§ **Data extract**:
┄┄┄┄┄┄┄┄┄┄┄┄┄┄┄┄┄┄┄┄
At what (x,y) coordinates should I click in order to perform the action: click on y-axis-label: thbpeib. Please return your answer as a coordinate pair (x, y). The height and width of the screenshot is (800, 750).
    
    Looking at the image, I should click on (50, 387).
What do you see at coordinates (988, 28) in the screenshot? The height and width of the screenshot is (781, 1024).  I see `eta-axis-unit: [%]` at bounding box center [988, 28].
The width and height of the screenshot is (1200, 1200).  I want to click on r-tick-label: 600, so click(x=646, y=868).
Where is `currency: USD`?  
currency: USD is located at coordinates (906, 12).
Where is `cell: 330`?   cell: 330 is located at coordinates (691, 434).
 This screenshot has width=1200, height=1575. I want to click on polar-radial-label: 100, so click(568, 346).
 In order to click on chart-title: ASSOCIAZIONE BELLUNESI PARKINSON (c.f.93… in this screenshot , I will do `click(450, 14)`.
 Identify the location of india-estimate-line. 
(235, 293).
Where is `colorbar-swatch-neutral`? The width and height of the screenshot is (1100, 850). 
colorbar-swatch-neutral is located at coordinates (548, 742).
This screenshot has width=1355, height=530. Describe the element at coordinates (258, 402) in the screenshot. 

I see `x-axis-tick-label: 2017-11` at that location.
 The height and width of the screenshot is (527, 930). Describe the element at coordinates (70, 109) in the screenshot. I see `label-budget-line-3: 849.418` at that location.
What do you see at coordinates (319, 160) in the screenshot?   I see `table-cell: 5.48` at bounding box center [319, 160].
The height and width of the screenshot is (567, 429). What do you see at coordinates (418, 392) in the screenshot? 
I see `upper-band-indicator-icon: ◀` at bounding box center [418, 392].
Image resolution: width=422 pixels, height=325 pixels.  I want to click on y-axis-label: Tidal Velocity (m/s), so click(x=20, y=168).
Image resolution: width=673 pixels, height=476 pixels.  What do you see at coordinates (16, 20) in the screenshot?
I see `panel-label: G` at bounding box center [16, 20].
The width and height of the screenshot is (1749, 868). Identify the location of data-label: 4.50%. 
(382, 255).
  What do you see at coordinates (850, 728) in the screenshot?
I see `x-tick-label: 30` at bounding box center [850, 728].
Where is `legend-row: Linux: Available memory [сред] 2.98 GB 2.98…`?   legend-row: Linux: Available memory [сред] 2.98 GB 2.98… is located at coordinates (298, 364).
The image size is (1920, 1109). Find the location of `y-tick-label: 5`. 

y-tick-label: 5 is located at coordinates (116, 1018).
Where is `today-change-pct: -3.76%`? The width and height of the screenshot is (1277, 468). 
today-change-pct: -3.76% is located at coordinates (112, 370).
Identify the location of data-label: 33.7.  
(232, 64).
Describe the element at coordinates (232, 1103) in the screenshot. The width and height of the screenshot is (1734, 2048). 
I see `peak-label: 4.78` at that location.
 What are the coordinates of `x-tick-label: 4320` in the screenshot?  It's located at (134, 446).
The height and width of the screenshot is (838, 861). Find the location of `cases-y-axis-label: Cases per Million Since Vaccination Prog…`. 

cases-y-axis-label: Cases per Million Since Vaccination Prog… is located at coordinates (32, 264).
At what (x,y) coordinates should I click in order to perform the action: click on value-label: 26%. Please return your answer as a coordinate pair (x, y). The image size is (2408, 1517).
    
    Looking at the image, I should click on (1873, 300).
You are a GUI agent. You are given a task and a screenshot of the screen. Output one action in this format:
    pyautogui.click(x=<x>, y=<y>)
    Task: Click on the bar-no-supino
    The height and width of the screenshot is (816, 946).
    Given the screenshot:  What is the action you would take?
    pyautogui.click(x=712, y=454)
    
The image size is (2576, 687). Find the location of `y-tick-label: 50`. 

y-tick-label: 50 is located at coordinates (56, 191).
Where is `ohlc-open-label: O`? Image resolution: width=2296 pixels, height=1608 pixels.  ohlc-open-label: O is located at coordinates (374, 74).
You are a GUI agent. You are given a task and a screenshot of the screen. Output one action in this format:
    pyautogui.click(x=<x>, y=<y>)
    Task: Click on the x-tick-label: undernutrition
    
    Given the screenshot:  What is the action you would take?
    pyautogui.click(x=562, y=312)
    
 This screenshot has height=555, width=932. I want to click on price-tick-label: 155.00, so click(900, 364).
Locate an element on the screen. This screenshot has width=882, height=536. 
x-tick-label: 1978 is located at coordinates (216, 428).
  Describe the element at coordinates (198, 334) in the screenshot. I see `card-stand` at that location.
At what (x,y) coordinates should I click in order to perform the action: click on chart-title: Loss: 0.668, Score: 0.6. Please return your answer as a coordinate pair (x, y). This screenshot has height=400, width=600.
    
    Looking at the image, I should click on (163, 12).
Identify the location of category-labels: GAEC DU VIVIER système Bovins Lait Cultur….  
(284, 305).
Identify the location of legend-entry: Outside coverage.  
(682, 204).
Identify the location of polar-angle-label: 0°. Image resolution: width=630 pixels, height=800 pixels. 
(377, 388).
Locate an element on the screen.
┄┄┄┄┄┄┄┄┄┄┄┄┄┄┄┄┄┄┄┄
§ **What needs to be done**: Please reproduce every line from the one containing "Identify the location of legend-entry: Outside" through the end of the rows, requests included, and multiply each coordinate in the answers by 1.4, rounding to whole numbers with halves going up. Keep all numbers in the requests unchanged.

§ **Task answer**:
Identify the location of legend-entry: Outside coverage.  
(955, 286).
Identify the location of polar-angle-label: 0°. Image resolution: width=630 pixels, height=800 pixels. 
(528, 543).
Locate an element on the screen.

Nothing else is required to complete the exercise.